Moscú. EFE. Los peritajes realizados en Rusia, Austria y Estados Unidos confirman que los restos óseos hallados el año pasado en los montes Urales pertenecen, con casi toda seguridad, a dos de los hijos de Nicolás II, el último zar de Rusia, asesinado junto con su familia por los bolcheviques en 1918.
Así lo anunció ayer el portavoz del Comité de Investigación de la Fiscalía rusa, Vladímir Markin, quien dijo que estos restos, con gran probabilidad, pertenecen al zarevich Alexéi y a la gran princesa María, aunque la conclusión oficial se anunciará en julio próximo.
La Casa Imperial rusa reiteró inmediatamente que reconocerá la autenticidad de esos restos si así lo hace la Iglesia Ortodoxa Rusa, según indicó a la agencia Interfax Alexandr Zakátov, jefe de la cancillería de la Gran Duquesa María Románova, residente en España.
Markin explicó que los estudios forenses, antropológicos, anatómicos y morfológicos establecieron que los huesos encontrados pertenecen a un niño de entre 12 y 14 años y a una joven de entre 17 y 19, cuyos cuerpos fueron incinerados.

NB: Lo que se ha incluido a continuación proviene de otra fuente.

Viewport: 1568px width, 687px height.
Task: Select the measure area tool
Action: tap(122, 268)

Asimismo se realizaron estudios genéticos con participación, además de expertos rusos, de especialistas de la Universidad de Massachusetts, del Laboratorio de ADN del Departamento de Defensa de EE. UU. y del Instituto de Medicina Forense de Innsbruck, Austria.

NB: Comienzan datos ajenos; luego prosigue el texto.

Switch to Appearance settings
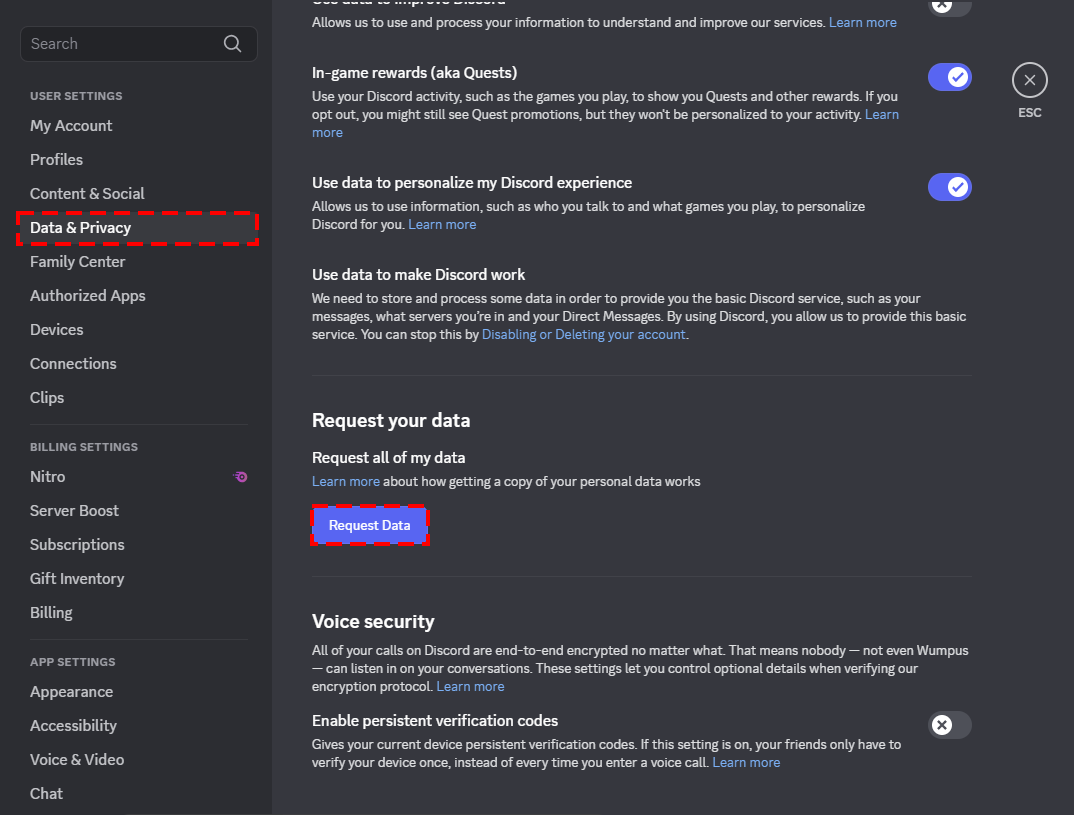The width and height of the screenshot is (1074, 815). point(71,691)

Concretamente, se hicieron análisis comparativos de ADN de los restos del zar y su esposa, encontrados con anterioridad, y de las osamentas halladas en agosto pasado, dijo Markin.
Además, se lleva a cabo un estudio histórico, a cargo de un grupo de expertos encabezado por el director del Archivo Estatal, Serguéi Mironenko, cuyos materiales confirman la hipótesis de que los restos pertenecen a la familia real.